The Darkest Hour(7)



“Give me some room so I can get down.”

“You didn’t answer the question.”

“I don’t have to. I don’t report to you.” I squeeze past Sabine and climb down the ladder into our cramped quarters. A flickering candle sconce greets me at the bottom rung, the sole light source in the musty hallway. An old mirror hangs next to the sconce, and I catch a glimpse of myself in it. My hair is a sweaty wreck, and my brown eyes still have a frantic look about them, but I can breathe a little easier now that I’m home.

You’d think that Covert Ops’ agents would live in a glamorous Parisian penthouse with wood-paneled walls and antique rugs, but the Nazis claimed all of those for themselves. So when the bookstore’s owner offered her unused basement space to Major Harken, he said yes and moved right in. This is where he has hung his shingle for over a year, right under the Nazis’ noses and they don’t even know it. Frankly most Americans haven’t heard of us, either.

Covert Operations—and the entire OSS, for that matter—was secretly formed under President Roosevelt’s orders not long after the breakout of the war. There are over ten branches within the OSS, from Counterespionage to Censorship to Covert Operations, and we all serve the same mission: beating the Nazis through subversion, propaganda, and espionage. Although Covert Ops is a little different from the others in that we employ solely female agents. Major Harken has handpicked every trainee, too, but not all have stuck around. Some washed out early on, while others got the boot for being too mouthy, but a few have made the cut, like Sabine and a French Jew named Delphine Bernard, who has an impeccable smile and even more impeccable aim. Then there’s me, I suppose. I’m the first trainee that Major Harken has taken on in months—and I have no plans on washing out like the others.

Sabine leaps down from the ladder, nimble as a Siamese cat. “Matilda hasn’t yet returned from her assignment.”

I nod, wishing Tilly had been the one to greet me instead of Sabine. But Tilly is busy trailing our next target: a Madame Favreau, who’s suspected of spying on the Resistance for her German lover.

“Where’s Major Harken?” I say as Sabine leads me down the hall. Doors flank us on both sides. There’s the wardrobe closet that houses our many disguises, and there’s the gadget storeroom that contains our most clever weapons, like a gun hidden in a tube of lipstick and a bomb disguised as a hairy black rat. Down the way there are several bunkrooms as well, enough to accommodate all ten of our agents if they descend upon headquarters at the same time, but that hasn’t happened since I’ve been in France. They’re too busy bombing Nazis’ barracks, sniffing out collaborators, and taking out said collaborators before reapplying their rouge and sneaking away.

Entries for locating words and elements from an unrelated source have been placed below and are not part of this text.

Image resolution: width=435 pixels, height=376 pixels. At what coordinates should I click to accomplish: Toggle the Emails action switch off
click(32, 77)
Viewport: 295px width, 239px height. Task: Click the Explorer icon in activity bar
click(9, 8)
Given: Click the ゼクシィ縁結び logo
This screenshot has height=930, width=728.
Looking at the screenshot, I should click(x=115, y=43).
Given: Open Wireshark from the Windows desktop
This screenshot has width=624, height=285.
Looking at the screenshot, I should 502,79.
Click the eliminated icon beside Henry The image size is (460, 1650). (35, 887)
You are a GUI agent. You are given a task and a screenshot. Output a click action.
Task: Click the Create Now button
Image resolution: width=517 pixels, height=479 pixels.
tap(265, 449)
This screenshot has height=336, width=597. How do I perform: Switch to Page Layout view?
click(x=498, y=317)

When we reach Harken’s office, Sabine gives the door a knock. “I’ve brought Lucienne as you instructed, sir.” She opens the door and adds softly to me, “A word of advice—”

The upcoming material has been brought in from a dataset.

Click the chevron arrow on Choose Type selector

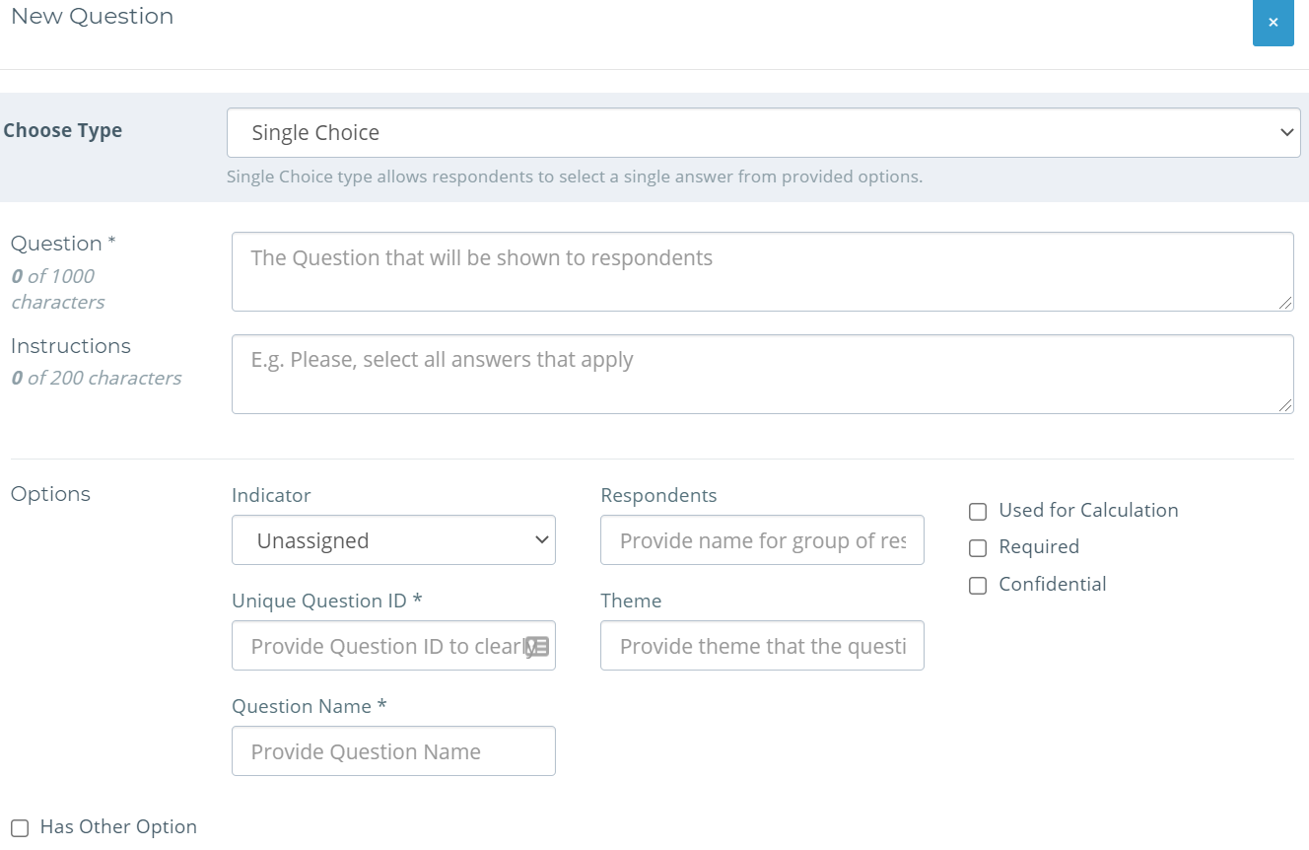tap(1286, 131)
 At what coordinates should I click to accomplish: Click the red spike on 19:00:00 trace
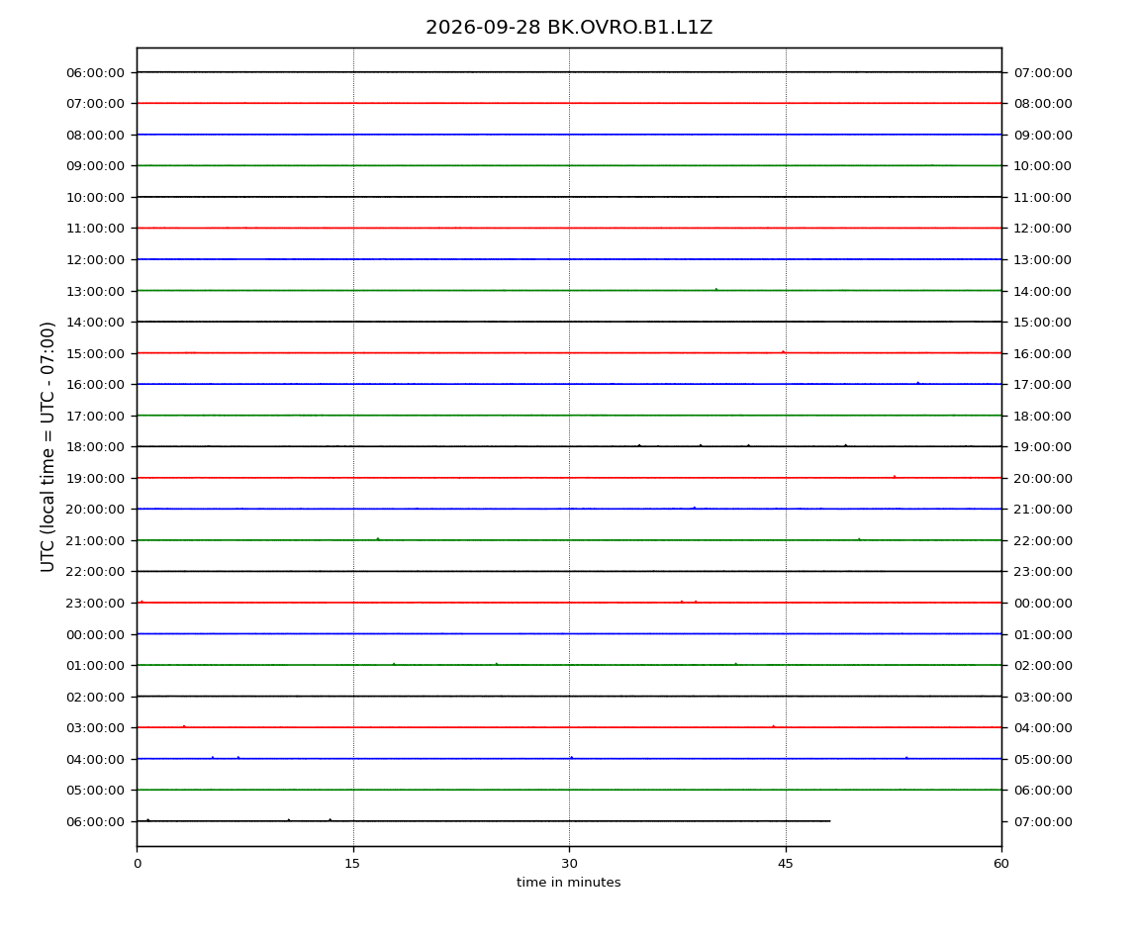point(895,476)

I shut the door before she can finish. I’m not interested in any “advice” she has for me or anything else she has to say.

“You’re late,” says Major Harken, his voice as dry as the bottle of vermouth behind him. His desk is piled high with files and folders, obscuring half his face. Three candlesticks, already burned down halfway, shed a flickering light over his graying hair and his grayer eyes, which seem constantly fixed in a glare, at least where I’m concerned.

I decide to speak first. Maybe if I lead with an apology, he’ll be in a better mood. “I’m sorry for my tardiness, sir.”

“I don’t need you to be sorry. I need you to be on time,” he says, not looking up from his stack of classified files, each one marked with a different name: Berlin, Propaganda, Wunderwaffe, and so on. There isn’t anything personal of his in sight, not a picture of a wife or any memento from home. I hardly know a thing about him aside from the fact that he speaks beautiful French and that he rose up the ranks in the US Army before he got tapped to lead Covert Ops. If he had a personal life before the war, he sure doesn’t mention it.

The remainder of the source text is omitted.